---------- Records to use ----------

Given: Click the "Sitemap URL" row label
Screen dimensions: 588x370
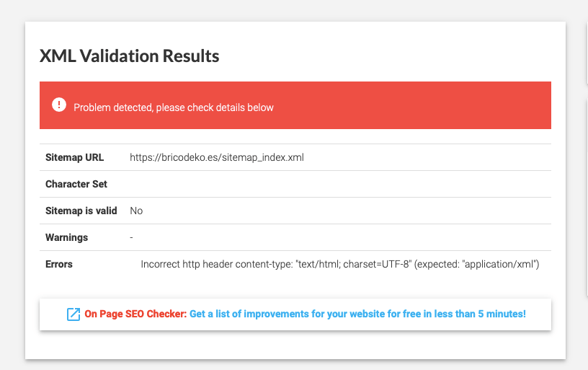Looking at the screenshot, I should pos(75,157).
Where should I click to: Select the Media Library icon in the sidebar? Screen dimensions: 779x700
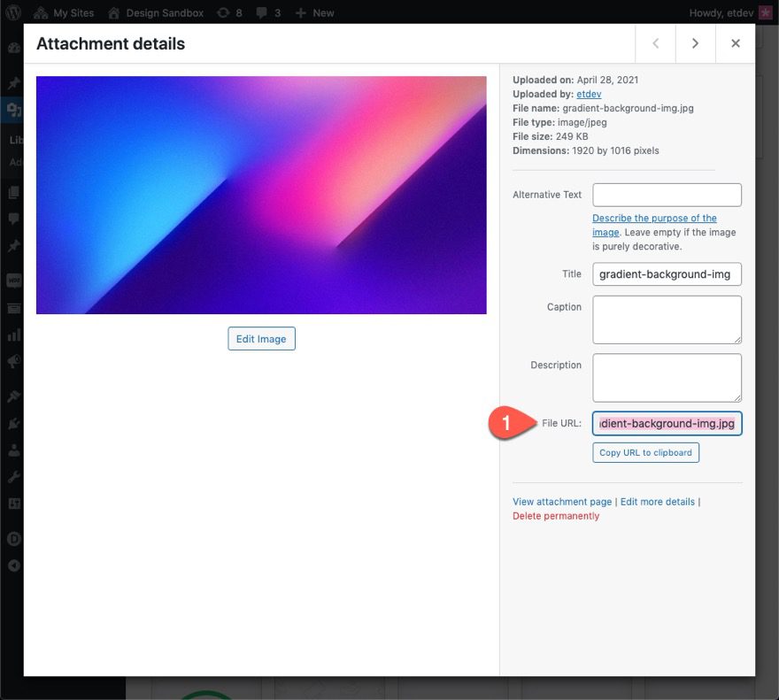[12, 110]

----------

• [Exercise]
Copy out the entries exactly. No pictures.

• [Answer for this exercise]
Given: Click the "Sitemap URL" row label
Screen dimensions: 588x370
Looking at the screenshot, I should pos(75,157).
Where should I click to: Select the Media Library icon in the sidebar? Screen dimensions: 779x700
[12, 110]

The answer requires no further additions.